O Lord, open our lips.
And our mouth shall proclaim your praise.

Blessed are you, Shepherding God,
undaunted you seek the lost,
exultant you bring home the found.
You touch our hearts with grateful wonder
at the tenderness of your forbearing love,
revealed in your Son, Jesus Christ. 
Father, Son, and Holy Spirit:
Blessed be God for ever.

An opening canticle may be sung. 


Psalm 19

The heavens declare the glory of God,*
 and the firmament shows his handiwork.
One day tells its tale to another,*
 and one night imparts knowledge to another.
Although they have no words or language,*
 and their voices are not heard,
Their sound has gone out into all lands,*
 and their message to the ends of the world.
In the deep has he set a pavilion for the sun;*
 it comes forth like a bridegroom out of his chamber;
   it rejoices like a champion to run its course.
It goes forth from the uttermost edge of the heavens
   and runs about to the end of it again;*
 nothing is hidden from its burning heat.
The law of the Lord is perfect
   and revives the soul;*
 the testimony of the Lord is sure
   and gives wisdom to the innocent.
The statutes of the Lord are just
   and rejoice the heart;*
 the commandment of the Lord is clear
   and gives light to the eyes.
The fear of the Lord is clean
   and endures for ever;*
 the judgements of the Lord are true
   and righteous altogether.
More to be desired are they than gold,
   more than much fine gold,*
 sweeter far than honey,
   than honey in the comb.
By them also is your servant enlightened,*
 and in keeping them there is great reward.
Who can tell how often he offends?*
 Cleanse me from my secret faults.
Above all, keep your servant from presumptuous sins;
   let them not get dominion over me;*
 then shall I be whole and sound,
   and innocent of a great offence.
Let the words of my mouth and the meditation of my heart
   be acceptable in your sight,*
 O Lord, my strength and my redeemer.

A Song of the Lamb (from Revelation 19)

Salvation and glory and power belong to our God,
 whose judgements are true and just.

Praise our God, all you his servants,
 all who fear him, both small and great.

The Lord our God, the Almighty, reigns:
 let us rejoice and exult and give him the glory.
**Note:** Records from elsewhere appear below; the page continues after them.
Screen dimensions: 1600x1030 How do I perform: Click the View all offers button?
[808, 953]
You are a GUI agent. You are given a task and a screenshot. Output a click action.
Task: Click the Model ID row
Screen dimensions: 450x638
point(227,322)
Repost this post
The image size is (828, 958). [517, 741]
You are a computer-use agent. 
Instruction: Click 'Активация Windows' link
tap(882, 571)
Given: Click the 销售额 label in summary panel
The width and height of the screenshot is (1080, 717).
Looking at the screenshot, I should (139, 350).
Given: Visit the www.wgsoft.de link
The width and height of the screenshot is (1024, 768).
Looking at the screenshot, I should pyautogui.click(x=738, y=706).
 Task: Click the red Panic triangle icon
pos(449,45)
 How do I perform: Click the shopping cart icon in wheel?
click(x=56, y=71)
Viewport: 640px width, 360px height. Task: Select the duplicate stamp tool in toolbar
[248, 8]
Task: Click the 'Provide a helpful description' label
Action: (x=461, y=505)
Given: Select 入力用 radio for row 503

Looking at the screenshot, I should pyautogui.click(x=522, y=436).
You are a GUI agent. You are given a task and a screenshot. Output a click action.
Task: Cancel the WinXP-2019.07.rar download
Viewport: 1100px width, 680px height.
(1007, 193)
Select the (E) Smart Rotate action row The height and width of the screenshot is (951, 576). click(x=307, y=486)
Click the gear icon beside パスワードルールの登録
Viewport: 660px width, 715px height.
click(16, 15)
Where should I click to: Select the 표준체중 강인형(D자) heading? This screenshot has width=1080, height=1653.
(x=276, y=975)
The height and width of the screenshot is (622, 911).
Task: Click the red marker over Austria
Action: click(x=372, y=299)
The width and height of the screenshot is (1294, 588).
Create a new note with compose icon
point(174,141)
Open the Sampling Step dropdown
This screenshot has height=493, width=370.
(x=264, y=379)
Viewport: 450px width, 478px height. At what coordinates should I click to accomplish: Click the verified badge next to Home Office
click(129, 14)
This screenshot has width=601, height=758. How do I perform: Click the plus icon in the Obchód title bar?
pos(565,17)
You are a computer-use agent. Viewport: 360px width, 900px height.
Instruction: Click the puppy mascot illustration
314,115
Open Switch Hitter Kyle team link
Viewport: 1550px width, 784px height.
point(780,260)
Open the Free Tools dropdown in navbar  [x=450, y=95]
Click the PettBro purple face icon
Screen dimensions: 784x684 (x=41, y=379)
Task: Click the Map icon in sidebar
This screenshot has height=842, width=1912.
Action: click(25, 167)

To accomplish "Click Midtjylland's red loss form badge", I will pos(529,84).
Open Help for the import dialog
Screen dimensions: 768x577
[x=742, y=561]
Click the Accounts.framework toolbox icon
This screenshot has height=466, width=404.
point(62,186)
The marriage of the Lamb has come
 and his bride has made herself ready.

Blessed are those who are invited
 to the wedding banquet of the Lamb.

To the One who sits on the throne and to the Lamb
 be blessing and honour and glory and might,
 for ever and ever. Amen.

Psalm 146

   Praise the Lord, O my soul!*
 I will praise the Lord as long as I live;
   I will sing praises to my God while I have my being.
Put not your trust in rulers,
   nor in any child of earth,*
 for there is no help in them.
When they breathe their last, they return to earth,*
 and in that day their thoughts perish.
Happy are they who have the God of Jacob
   for their help!*
 whose hope is in the Lord their God;
Who made heaven and earth, the seas,
   and all that is in them;*
 who keeps his promise for ever;
Who gives justice to those who are oppressed,*
 and food to those who hunger.
The Lord sets the prisoners free;
   the Lord opens the eyes of the blind;*
 the Lord lifts up those who are bowed down;
The Lord loves the righteous;
   the Lord cares for the stranger;*
 he sustains the orphan and widow,
   but frustrates the way of the wicked.
The Lord shall reign for ever,*
 your God, O Zion, throughout all generations.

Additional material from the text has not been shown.